To be clear, once the virus began to spread, the CCP did plenty of foul things. And if we want to sanction China for its government’s actions in response to the pandemic, fine. But if those sanctions are based on the unfounded theory that the Wuhan lab caused the pandemic, then all China will need to do is show that the lab—which has always hosted international observers and scientists—is clean and secure, and those sanctions will lose their raison d’être. Meanwhile, the problem of China’s zoonotic outbreaks will go unaddressed, to the delight of Chinese officials happy to avoid the pushback that greeted the SARS market closures, and cowardly U.S. politicians and pundits who don’t want to appear racist.

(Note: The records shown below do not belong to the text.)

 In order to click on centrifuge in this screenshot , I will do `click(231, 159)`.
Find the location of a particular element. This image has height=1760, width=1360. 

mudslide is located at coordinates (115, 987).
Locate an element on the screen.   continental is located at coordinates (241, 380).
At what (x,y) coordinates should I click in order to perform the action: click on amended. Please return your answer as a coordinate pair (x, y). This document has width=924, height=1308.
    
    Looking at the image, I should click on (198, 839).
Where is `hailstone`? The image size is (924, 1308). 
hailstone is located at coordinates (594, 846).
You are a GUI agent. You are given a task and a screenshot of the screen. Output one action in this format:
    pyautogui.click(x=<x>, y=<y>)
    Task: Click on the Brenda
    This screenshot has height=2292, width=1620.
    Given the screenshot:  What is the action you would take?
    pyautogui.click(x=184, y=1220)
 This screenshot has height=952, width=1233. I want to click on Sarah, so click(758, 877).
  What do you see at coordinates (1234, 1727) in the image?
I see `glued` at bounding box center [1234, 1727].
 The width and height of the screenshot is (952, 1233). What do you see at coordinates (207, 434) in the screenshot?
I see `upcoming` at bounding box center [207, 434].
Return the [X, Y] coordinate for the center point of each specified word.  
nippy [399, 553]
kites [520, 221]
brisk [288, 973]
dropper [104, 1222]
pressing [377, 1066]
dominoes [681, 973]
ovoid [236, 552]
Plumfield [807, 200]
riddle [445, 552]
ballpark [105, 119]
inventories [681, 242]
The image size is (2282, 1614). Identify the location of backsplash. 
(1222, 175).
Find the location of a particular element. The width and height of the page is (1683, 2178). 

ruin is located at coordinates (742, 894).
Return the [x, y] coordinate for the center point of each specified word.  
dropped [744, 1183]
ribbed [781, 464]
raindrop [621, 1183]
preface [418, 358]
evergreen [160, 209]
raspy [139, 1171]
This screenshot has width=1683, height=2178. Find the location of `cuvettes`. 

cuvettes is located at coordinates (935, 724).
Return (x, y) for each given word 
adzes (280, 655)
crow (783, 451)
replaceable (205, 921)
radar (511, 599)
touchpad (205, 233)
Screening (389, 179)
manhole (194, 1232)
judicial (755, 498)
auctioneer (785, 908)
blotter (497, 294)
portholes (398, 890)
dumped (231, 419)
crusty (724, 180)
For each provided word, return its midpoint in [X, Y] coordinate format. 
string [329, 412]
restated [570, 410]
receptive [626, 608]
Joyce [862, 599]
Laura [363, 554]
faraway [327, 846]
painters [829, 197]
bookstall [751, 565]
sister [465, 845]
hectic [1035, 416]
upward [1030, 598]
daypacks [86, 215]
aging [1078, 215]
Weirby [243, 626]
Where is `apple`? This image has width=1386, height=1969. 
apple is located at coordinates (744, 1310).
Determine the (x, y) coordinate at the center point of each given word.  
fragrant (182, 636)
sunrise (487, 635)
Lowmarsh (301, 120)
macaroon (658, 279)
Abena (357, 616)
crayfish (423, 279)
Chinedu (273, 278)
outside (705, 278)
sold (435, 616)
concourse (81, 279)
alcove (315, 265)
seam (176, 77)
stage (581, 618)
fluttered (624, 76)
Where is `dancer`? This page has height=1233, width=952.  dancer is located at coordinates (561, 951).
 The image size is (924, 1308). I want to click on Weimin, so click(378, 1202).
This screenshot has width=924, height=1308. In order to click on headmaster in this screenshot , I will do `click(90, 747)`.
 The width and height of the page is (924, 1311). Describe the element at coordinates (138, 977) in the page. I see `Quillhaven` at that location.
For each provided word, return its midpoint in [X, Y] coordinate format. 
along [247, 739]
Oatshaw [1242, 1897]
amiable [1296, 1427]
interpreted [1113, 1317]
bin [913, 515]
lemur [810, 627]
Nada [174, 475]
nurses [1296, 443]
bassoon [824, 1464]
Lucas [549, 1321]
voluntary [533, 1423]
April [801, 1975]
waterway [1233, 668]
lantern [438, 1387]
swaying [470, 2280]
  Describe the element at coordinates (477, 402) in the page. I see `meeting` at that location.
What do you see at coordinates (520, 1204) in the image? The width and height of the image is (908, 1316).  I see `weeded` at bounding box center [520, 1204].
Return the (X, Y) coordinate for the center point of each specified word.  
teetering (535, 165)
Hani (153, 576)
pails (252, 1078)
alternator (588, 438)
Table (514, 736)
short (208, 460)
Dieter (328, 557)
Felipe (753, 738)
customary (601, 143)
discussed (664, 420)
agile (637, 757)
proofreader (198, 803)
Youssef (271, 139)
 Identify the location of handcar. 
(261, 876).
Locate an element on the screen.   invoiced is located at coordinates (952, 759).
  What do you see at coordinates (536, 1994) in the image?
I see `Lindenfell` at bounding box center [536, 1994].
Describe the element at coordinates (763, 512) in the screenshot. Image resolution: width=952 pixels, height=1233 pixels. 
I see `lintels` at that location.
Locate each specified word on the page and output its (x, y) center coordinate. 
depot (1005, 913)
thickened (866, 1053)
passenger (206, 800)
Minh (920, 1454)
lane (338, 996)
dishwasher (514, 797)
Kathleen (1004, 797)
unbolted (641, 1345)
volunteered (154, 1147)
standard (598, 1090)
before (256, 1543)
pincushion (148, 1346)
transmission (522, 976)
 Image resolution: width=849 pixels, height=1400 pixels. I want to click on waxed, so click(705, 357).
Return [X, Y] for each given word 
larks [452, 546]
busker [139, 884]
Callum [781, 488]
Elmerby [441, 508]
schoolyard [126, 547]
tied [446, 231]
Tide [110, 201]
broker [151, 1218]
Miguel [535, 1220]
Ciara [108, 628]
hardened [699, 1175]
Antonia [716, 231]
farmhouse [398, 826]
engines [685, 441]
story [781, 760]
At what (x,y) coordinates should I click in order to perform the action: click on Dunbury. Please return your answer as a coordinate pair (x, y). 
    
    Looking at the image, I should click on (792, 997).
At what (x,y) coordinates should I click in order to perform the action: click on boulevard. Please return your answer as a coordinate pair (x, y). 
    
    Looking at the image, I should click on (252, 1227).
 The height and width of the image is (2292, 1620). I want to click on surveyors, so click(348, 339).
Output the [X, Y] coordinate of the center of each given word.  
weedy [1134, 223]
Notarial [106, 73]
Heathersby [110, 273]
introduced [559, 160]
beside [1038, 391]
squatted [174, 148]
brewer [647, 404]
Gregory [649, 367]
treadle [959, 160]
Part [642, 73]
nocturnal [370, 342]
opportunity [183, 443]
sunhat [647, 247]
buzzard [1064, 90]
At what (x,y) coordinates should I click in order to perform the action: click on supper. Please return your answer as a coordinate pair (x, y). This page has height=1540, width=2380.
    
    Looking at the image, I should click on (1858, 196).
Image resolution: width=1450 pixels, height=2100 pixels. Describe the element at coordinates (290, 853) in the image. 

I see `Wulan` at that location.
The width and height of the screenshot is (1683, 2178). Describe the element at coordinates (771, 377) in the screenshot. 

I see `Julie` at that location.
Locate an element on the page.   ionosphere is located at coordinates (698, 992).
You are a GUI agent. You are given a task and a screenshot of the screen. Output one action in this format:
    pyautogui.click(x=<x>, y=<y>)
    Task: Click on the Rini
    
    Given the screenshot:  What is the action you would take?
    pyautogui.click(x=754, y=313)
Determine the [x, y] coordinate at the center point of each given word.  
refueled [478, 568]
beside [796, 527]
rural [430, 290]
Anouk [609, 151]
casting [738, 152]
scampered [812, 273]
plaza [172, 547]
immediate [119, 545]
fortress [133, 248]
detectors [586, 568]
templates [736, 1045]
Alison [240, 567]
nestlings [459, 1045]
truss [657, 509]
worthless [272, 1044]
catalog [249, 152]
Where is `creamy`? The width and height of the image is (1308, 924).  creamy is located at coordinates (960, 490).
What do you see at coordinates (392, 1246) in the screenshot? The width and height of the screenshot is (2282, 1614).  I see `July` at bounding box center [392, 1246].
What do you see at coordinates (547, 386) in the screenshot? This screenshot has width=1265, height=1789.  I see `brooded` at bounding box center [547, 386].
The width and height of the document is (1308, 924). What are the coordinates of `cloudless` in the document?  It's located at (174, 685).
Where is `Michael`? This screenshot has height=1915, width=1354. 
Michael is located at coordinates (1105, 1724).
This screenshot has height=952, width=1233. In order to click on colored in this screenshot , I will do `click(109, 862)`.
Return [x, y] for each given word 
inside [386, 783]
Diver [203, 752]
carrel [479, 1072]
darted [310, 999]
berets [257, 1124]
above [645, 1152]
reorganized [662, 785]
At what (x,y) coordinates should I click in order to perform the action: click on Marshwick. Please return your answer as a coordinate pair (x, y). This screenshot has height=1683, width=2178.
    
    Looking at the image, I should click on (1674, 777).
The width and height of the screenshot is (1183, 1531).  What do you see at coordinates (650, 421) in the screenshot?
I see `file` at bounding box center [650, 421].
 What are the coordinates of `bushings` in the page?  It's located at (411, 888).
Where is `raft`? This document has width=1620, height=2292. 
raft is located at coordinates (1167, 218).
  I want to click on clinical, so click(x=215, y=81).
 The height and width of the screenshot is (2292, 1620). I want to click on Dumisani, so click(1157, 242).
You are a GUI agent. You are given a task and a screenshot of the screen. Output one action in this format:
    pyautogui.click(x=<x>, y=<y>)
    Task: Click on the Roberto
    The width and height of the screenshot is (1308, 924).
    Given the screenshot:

“America First” Steve Bannon declaring that the Chinese are “the single biggest victims here” lays bare the emptiness of that catchphrase. FrankenCovid evangelists believe that Covid is lab-mutated SARS, and nobody denies that we only have SARS because of perverse Chinese animal consumption. So not even FrankenCovid acolytes should claim that the Chinese people are bigger victims than the millions of Americans whose lives have been ruined by this pandemic. Meanwhile, Tucker Carlson continues to churn out lies in defense of Chinese barbarity, stating on April 17 that the wet markets couldn’t possibly have birthed Covid because they don’t sell mammals—arguably the most blatant untruth uttered on any cable news show all year (and that’s saying a lot).
Covid-19 kills people, but the right’s response is killing reputations…and exposing the true priorities of supposed America Firsters.